Local newspapers reported the Army of the Paraguayan People (EPP) kidnapped cattle farmer Fidel Zavala 89 days ago and demanded he pass out meat to an indigenous community in Concepcion and to poor communities in the capital Asuncion.
Butchers pulled sides of beef from a refrigerated truck and handed out the meat. Diego Zavala, the brother of kidnapped Fidel, said the beef was a gift from his family as well as from the EPP, a small rebel group that reportedly has ties to the FARC in Colombia.
"It's something we, the family, have done voluntarily, and it's a courtesy of the EPP," he said.
The EPP, reportedly formed in March 2009 with only around 15 members, kidnapped Zavala and demanded the family ask the government to pull police out of the northeastern area of Paraguay where they operate.
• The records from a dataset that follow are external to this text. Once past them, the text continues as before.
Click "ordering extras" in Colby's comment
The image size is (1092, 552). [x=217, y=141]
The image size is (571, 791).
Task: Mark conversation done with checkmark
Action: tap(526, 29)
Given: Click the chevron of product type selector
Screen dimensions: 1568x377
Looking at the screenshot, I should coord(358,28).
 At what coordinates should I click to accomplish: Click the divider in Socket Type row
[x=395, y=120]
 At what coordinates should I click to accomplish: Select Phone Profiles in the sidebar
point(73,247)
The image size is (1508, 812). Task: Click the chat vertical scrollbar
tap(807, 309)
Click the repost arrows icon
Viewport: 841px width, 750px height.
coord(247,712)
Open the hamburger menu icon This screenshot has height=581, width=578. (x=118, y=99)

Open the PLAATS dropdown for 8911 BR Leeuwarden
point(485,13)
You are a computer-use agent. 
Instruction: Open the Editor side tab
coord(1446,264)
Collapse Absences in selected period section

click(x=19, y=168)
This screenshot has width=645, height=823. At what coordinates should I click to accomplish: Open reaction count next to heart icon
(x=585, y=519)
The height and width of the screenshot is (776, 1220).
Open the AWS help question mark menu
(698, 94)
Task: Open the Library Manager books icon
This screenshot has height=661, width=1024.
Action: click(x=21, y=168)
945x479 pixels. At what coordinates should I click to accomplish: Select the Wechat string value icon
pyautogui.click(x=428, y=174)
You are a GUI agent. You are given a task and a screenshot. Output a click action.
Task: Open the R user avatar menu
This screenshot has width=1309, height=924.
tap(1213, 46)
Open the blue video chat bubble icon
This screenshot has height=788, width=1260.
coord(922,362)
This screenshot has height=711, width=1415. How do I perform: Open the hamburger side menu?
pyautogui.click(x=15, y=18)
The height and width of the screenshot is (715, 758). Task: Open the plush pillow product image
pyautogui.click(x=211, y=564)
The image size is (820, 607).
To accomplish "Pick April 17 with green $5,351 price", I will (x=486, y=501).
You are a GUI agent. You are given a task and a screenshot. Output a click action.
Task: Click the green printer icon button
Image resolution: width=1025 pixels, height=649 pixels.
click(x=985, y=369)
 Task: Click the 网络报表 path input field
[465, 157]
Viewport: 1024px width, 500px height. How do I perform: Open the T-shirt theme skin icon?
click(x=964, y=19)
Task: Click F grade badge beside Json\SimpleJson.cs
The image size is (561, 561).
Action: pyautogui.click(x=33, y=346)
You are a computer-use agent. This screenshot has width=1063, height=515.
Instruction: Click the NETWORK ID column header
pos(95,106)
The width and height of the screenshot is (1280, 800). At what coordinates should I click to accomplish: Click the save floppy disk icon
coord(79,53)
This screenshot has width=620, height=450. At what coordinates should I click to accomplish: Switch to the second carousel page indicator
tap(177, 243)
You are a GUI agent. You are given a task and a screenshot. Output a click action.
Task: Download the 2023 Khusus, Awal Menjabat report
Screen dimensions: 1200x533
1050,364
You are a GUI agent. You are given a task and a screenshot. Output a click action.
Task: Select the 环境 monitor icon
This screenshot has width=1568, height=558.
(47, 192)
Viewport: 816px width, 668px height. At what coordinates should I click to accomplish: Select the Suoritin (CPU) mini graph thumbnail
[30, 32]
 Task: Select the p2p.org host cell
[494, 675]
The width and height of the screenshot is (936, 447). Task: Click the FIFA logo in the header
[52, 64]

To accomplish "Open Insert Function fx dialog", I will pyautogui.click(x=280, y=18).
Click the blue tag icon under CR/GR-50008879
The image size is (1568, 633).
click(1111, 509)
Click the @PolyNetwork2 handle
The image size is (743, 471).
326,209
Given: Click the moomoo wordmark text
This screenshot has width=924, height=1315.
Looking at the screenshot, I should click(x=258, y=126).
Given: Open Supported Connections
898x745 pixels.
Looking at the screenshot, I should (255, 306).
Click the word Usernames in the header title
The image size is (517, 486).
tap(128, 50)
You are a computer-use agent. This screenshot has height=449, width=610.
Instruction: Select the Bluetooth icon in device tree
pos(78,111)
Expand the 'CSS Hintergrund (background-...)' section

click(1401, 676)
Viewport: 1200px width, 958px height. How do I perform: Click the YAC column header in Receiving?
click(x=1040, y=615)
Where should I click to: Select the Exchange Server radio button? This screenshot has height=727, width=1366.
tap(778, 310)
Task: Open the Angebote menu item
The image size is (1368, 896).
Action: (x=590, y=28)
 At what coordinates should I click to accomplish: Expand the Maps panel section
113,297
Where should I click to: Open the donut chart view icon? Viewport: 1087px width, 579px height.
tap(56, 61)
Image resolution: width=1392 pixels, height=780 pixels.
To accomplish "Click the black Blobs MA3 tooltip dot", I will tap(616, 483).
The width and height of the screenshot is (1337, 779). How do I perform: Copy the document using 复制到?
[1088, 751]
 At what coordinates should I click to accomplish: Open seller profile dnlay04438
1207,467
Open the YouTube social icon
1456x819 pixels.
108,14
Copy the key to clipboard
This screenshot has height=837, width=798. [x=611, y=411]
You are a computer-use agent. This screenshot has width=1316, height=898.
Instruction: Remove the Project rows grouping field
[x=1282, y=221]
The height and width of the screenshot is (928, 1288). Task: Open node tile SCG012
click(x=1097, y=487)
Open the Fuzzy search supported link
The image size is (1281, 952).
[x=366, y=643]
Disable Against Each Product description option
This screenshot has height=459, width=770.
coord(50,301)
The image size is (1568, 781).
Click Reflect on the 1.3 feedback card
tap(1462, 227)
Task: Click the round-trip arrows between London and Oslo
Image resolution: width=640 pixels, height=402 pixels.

The meat was supposed to be delivered with the message 'courtesy of the EPP', but many were thanking the Zavalas.
"We are very thankful to the Zavala family for sending us this gift. We ask God to set this man free because he has kids," said one indigenous woman.
Ten armed men captured Zavala on his ranch in Concepcion on October 15, but reports say he is still alive.
Indigenous leader Jacinto Pereira asked for Zavala's freedom.
"As a leader, I ask for God's blessing and hope that the kidnappers can see we are all human beings and on this earth to be free," he said.
Rafael Filizzola, Paraguay's interior minister, said the government planned to move forward with a police presence in the area despite requests by the guerrilla group.
"To the request made by the EPP through Diego Zavala we said no. And we will continue our planned operations," he said.